Recently the SF Municipal Transportation Agency (SFMTA) realized it was missing out and started a formal licensing process and negotiations with a vendor to create official Muni merch.
What does the cash-strapped SFMTA stand to gain? According to Aaron Donovan, spokesman for the New York MTA, merchandise sales in New York bring in roughly $3.5 million a year, $500,000 of which comes from licensing agreements, which require independent vendors to pay MTA 10 to 15 percent of their net proceeds.
The Massachusetts Bay Transportation Agency (MBTA) in Boston opened an online gift store last June, selling shirts, cufflinks, and shower curtains emblazoned with the T logo. "We had some serious budgeting concerns," says Rose Yates, MBTA's deputy director of marketing, "and it seemed like a win-win situation." By contract, the vendor guarantees a minimum of $500,000 per year.
Back here, independent vendors have achieved success with Muni merchandise, so the SFMTA might have a chance, too.

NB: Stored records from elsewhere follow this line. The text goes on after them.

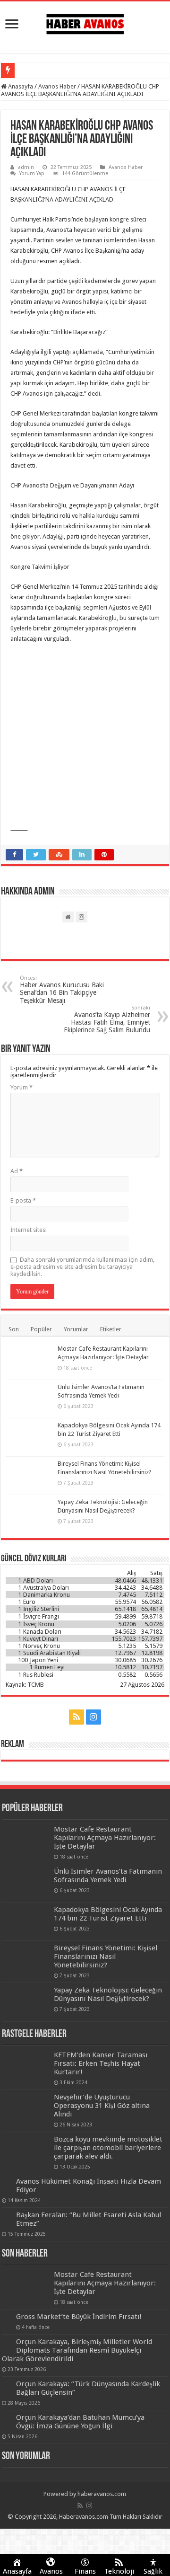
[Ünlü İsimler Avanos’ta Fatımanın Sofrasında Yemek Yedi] (29, 1399)
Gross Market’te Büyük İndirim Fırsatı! (79, 2316)
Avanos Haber (57, 86)
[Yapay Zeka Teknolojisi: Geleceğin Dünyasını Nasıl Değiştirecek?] (29, 1514)
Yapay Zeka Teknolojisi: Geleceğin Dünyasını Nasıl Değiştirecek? (108, 1994)
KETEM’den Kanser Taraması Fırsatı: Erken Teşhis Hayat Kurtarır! (100, 2063)
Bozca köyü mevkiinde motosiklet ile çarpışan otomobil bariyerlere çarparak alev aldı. (108, 2147)
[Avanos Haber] (84, 22)
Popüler (41, 1329)
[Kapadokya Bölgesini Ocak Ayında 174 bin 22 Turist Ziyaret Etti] (29, 1437)
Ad (16, 1171)
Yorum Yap (31, 173)
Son (13, 1329)
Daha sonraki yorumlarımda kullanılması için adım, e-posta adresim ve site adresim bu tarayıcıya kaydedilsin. (82, 1266)
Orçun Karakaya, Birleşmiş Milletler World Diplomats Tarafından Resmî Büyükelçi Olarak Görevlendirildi (77, 2350)
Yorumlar (76, 1329)
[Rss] (76, 1717)
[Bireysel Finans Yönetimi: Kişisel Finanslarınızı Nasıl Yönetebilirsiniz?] (29, 1476)
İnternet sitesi (28, 1229)
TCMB (35, 1684)
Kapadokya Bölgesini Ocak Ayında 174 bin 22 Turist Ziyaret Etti (108, 1913)
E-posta (23, 1200)
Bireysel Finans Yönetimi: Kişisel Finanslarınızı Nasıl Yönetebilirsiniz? (105, 1956)
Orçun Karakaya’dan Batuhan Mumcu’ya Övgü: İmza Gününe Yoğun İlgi (80, 2421)
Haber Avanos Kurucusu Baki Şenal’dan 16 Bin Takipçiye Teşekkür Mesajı (62, 989)
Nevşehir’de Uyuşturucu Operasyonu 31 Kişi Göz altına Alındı (102, 2105)
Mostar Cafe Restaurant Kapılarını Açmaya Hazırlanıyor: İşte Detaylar (105, 1837)
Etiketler (110, 1329)
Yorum (21, 1087)
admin (26, 167)
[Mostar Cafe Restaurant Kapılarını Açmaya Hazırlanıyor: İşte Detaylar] (29, 1361)
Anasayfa (20, 86)
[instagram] (93, 1717)
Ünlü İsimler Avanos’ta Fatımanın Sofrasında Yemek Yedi (108, 1875)
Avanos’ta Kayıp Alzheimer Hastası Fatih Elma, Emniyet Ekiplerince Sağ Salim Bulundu (107, 1019)
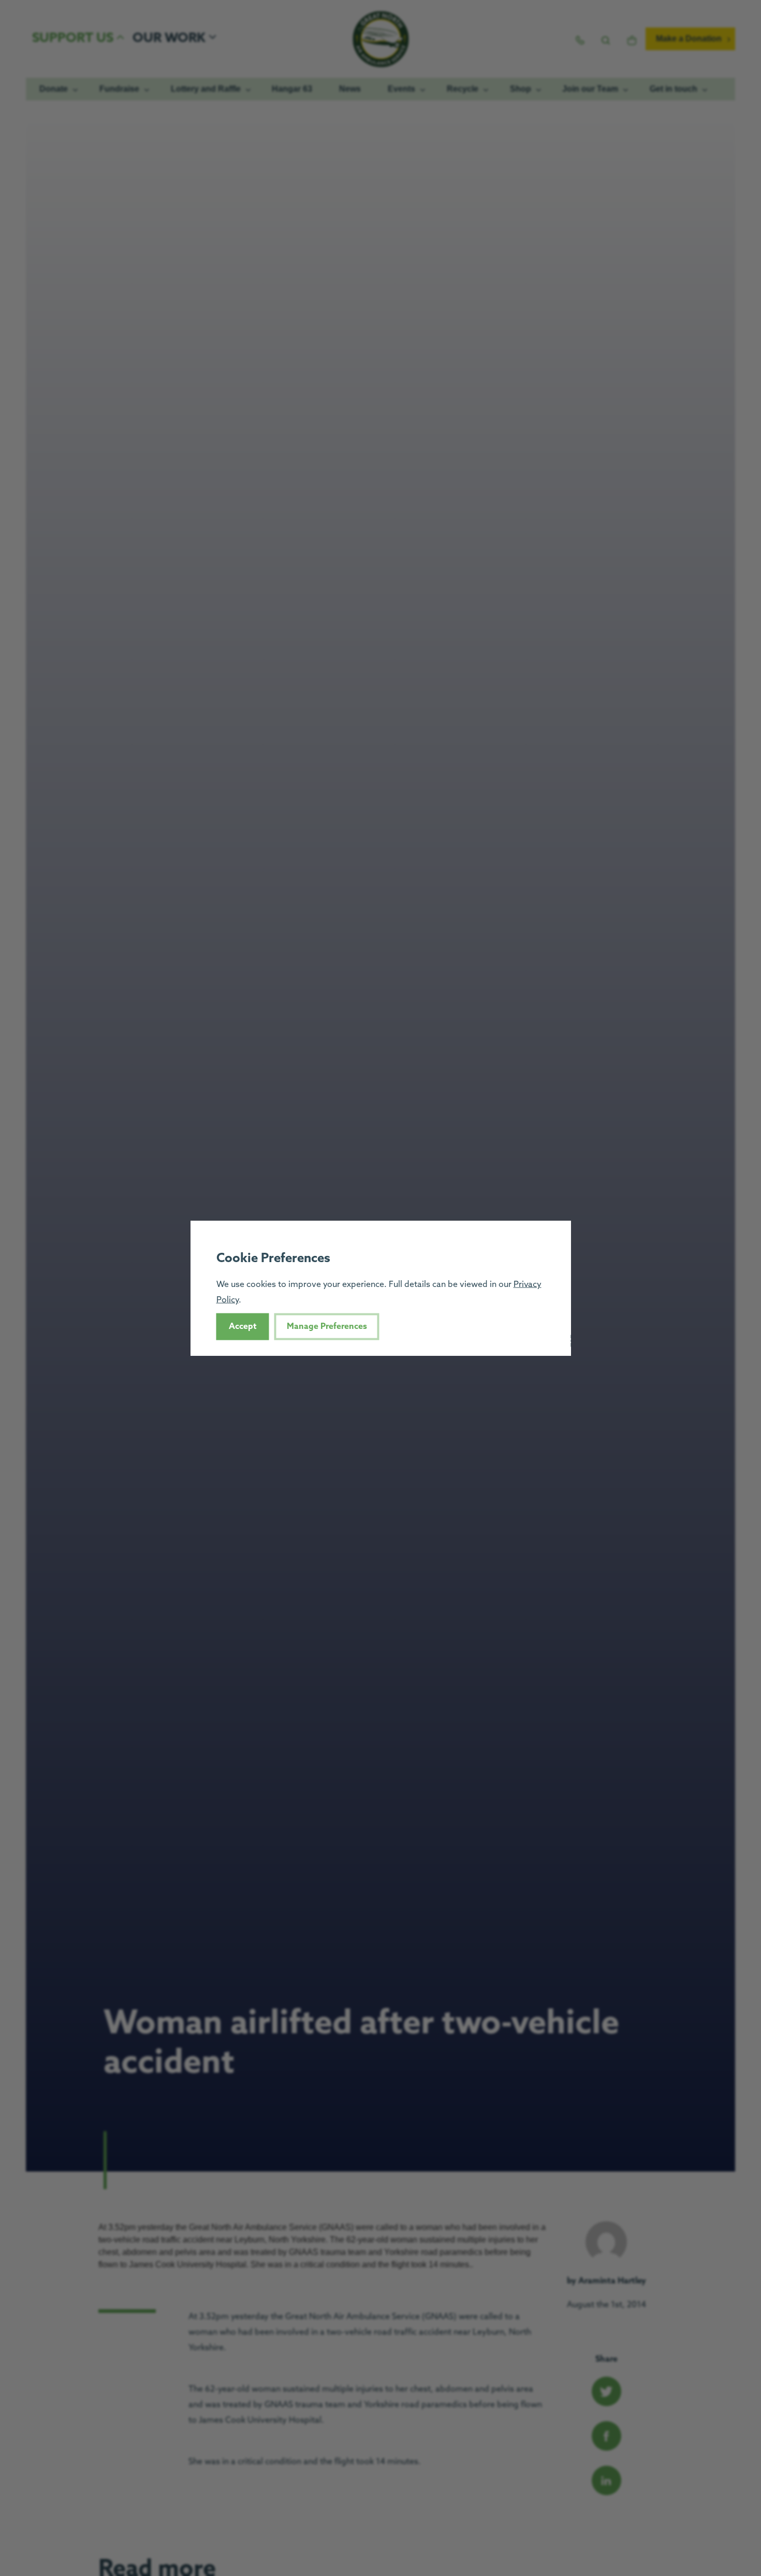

Koning sells Muni apparel modeled after the popular New York MTA shirts, which feature a route's number or letter in a circle with its name underneath. In 2010, the New York MTA went after another San Franciscan making similar shirts, claiming that any apparel featuring letters inside circles violated its copyright. (MTA dropped its complaint after the resulting media furor.)
The Muni squiggle is also copyrighted, but the SFMTA has never bothered to chase the likes of Koning and Dewar, and has only started considering it now.
So why is Muni late to the licensing party? "It's something that we had to do thoroughly to make sure the process is done correctly," spokesman Paul Rose says.
Rose couldn't tell us when we could start decking ourselves out in Muni gear. The question, then: Which will come first, official Muni shirts or the Central Subway?